Work item ▸ The line containing "Instruction: Share the reply tweet" marks the start; extract exactly from it through the last line of the entries, and omit any pictures.
=== Section Start ===
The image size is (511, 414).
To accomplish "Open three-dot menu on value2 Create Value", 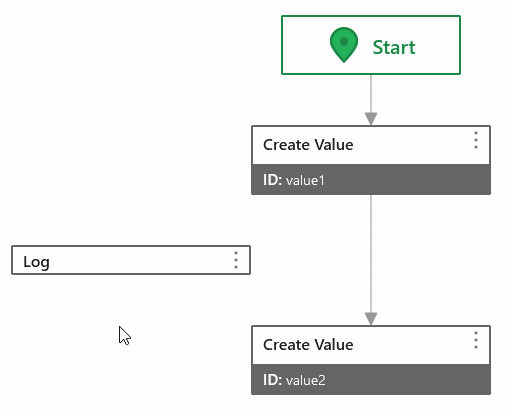I will tap(476, 340).
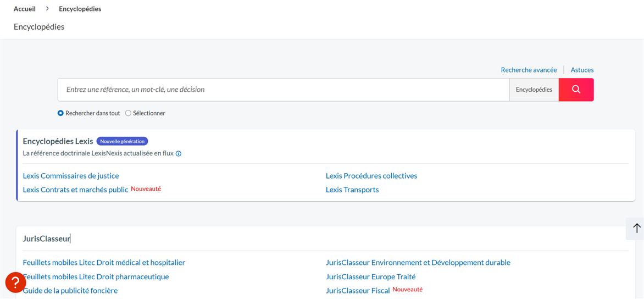Go to 'Accueil' in the breadcrumb

click(x=25, y=9)
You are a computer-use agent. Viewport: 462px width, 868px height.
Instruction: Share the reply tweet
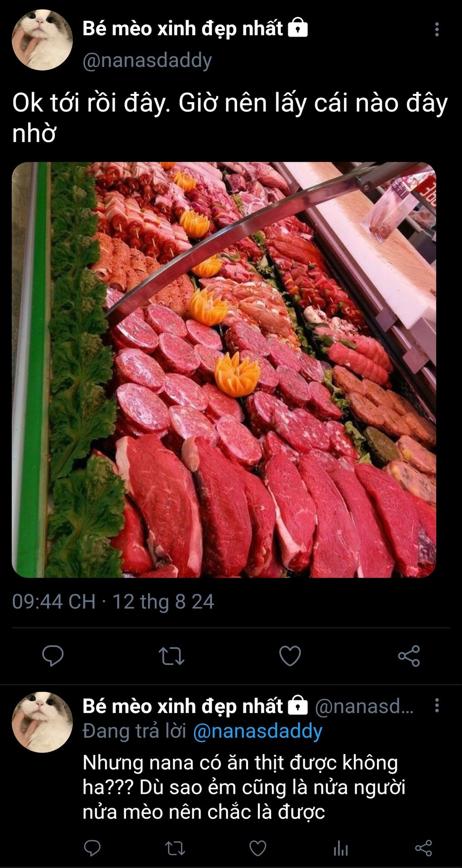(x=424, y=848)
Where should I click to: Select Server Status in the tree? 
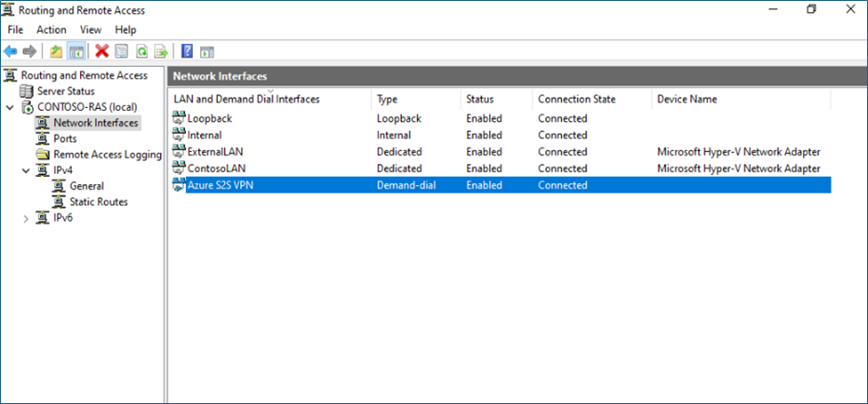[x=65, y=91]
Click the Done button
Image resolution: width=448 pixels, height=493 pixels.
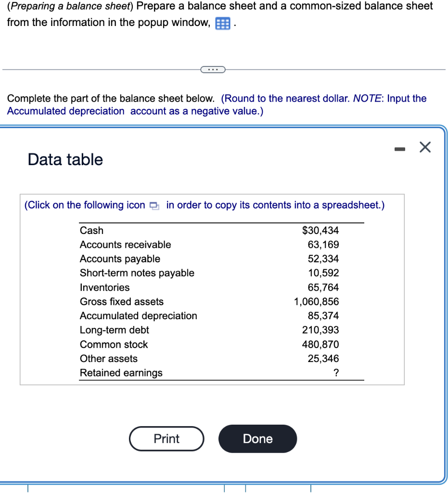coord(257,439)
=== Section End ===
Exercise solution ▸
Instruction: Share the reply tweet
(x=424, y=848)
Where should I click to: Select Server Status in the tree? 
[x=65, y=91]
Click the Done button
Image resolution: width=448 pixels, height=493 pixels.
coord(257,439)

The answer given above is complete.